A doctor explains how these things work
We recently talked about the possibility of pooping and peeing at the same time. This time we want to find out if also burping and farting together is possible. Some bodily functions are difficult to pull off simultaneously such as sneezing with eyes open but is it the same for burps and farts? We know that the Urban Dictionary dubbed the word furp, but is this really possible?
“When we eat, or drink carbonated sodas, or eat too fast, part of the process is that we collect air in the stomach”, Niket Sonpal, M.D., an adjunct assistant professor of clinical medicine in the department of basic biomedical science at New York City’s Touro College of Osteopathic Medicine.
“Belching is a release of that stomach air. Eating also disperses air that’s already in the stomach, which can also cause belching. It’s not associated with the gas created with digestion”.
When we eat and swallow, we typically ingest about 1 tablespoon of air at the same time, but we swallow air throughout the day.
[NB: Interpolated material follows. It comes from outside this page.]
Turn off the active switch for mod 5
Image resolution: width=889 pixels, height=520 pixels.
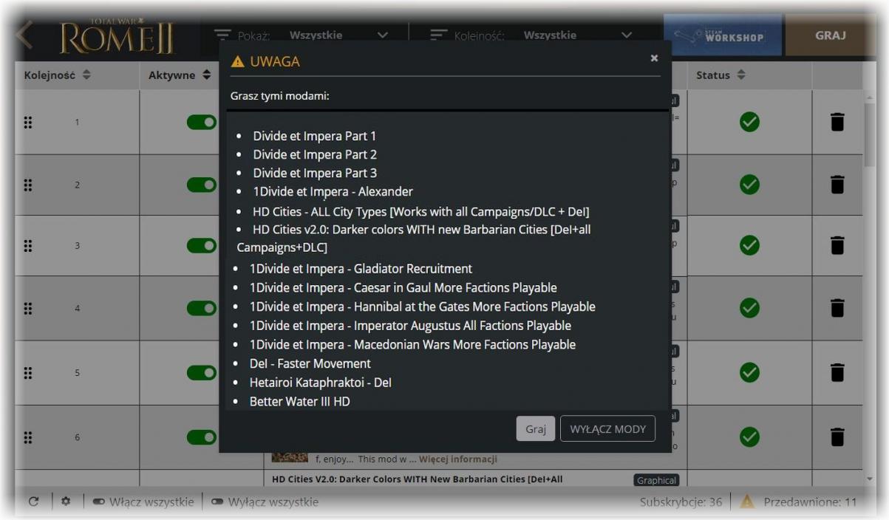201,373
When enough air enters the stomach, the esophageal sphincters relax and allow the build-up of air to escape out of the mouth. If you add carbon dioxide from soda, for example, the gas mixes with the air and makes the burps more pronounced.
Farting, instead, is made of gases that build up in the intestine as the result of bacteria breaking down food in the gut, therefore certain gases, like methane, can stink. So can foods that aren’t easily broken down, like beans or broccoli. An excess of gas can be absorbed by the body, but much of it needs to escape. The average person farts around 15 times per day and this is part of digestion.
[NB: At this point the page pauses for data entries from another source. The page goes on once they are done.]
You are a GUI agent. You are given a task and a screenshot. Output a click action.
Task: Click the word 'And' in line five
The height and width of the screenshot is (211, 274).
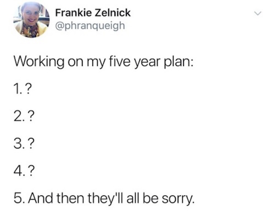click(41, 198)
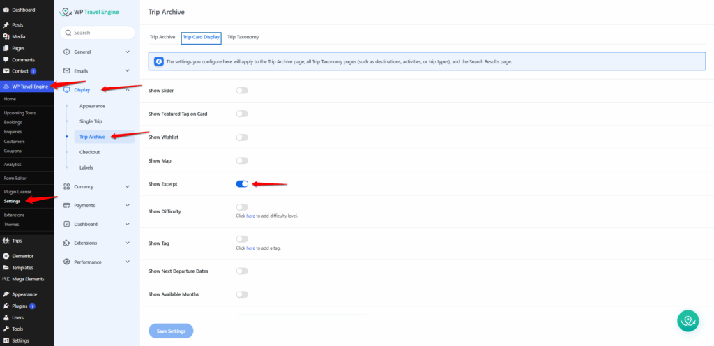
Task: Turn on the Show Wishlist toggle
Action: point(242,137)
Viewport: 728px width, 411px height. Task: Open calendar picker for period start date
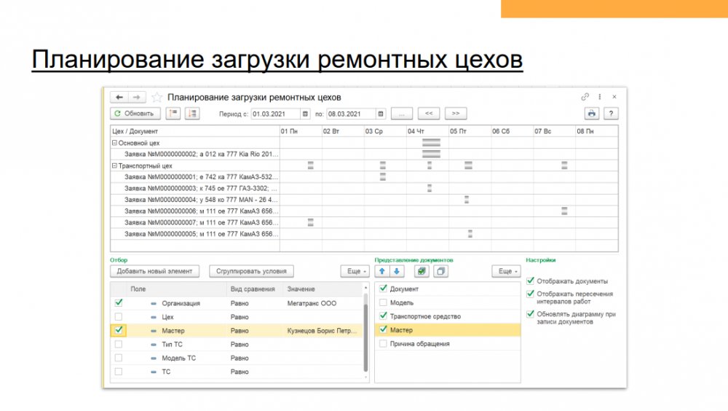(306, 114)
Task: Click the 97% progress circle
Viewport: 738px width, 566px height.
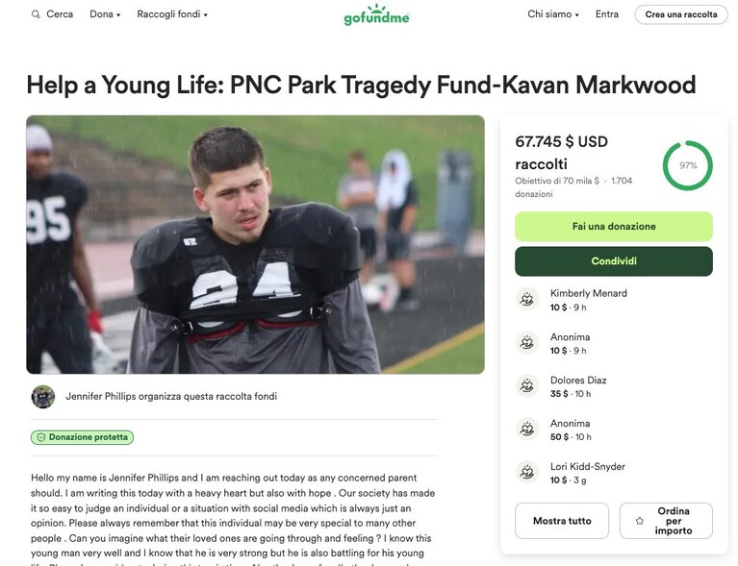Action: [688, 165]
Belching is an act of the upper gastrointestinal tract while farting is an act of the lower gastrointestinal tract. It’s possible for a fart to escape out of the mouth if it’s held for too long, at which point gas will be reabsorbed by the body and subsequently exhaled but it’s not a burp and the air that could turn into a burp can be passed into the small intestine, and then the large intestine, creating flatulence.
“Most people could do both at the same time”, Dr. Sonpal says.
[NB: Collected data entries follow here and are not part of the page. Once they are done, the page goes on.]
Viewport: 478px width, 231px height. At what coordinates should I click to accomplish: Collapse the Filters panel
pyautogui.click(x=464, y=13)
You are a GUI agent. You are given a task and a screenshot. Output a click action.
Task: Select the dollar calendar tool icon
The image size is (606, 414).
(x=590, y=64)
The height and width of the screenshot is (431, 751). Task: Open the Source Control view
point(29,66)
“Both involve your stomach muscles contracting. You’re putting positive pressure on the abdominal space to push air out. But it usually won’t happen at the same time”.
“The reason is that different muscle contractions occur. You contract the lower abdomen for passing gas and the upper abdomen for expelling air from the stomach. You won’t necessarily do both at the same time”.
A simultaneous burp-and-fart is therefore rare, though not impossible phenomenon but we can surely sneeze and fart, Dr. Sonpal says. But there can be consequences.
“When you sneeze, you’re putting pressure into the abdomen. It’s the same when you pass the wind. People can get leakage of urine from sneezing. Same with coughing or laughing. There can be leakage of urine or stool”.
So, it would be better not to force them to happen together but one at a time. However, you can’t always control yourself but remember that it’s a rare event and certainly not something you intentionally look for unless you have to challenge someone.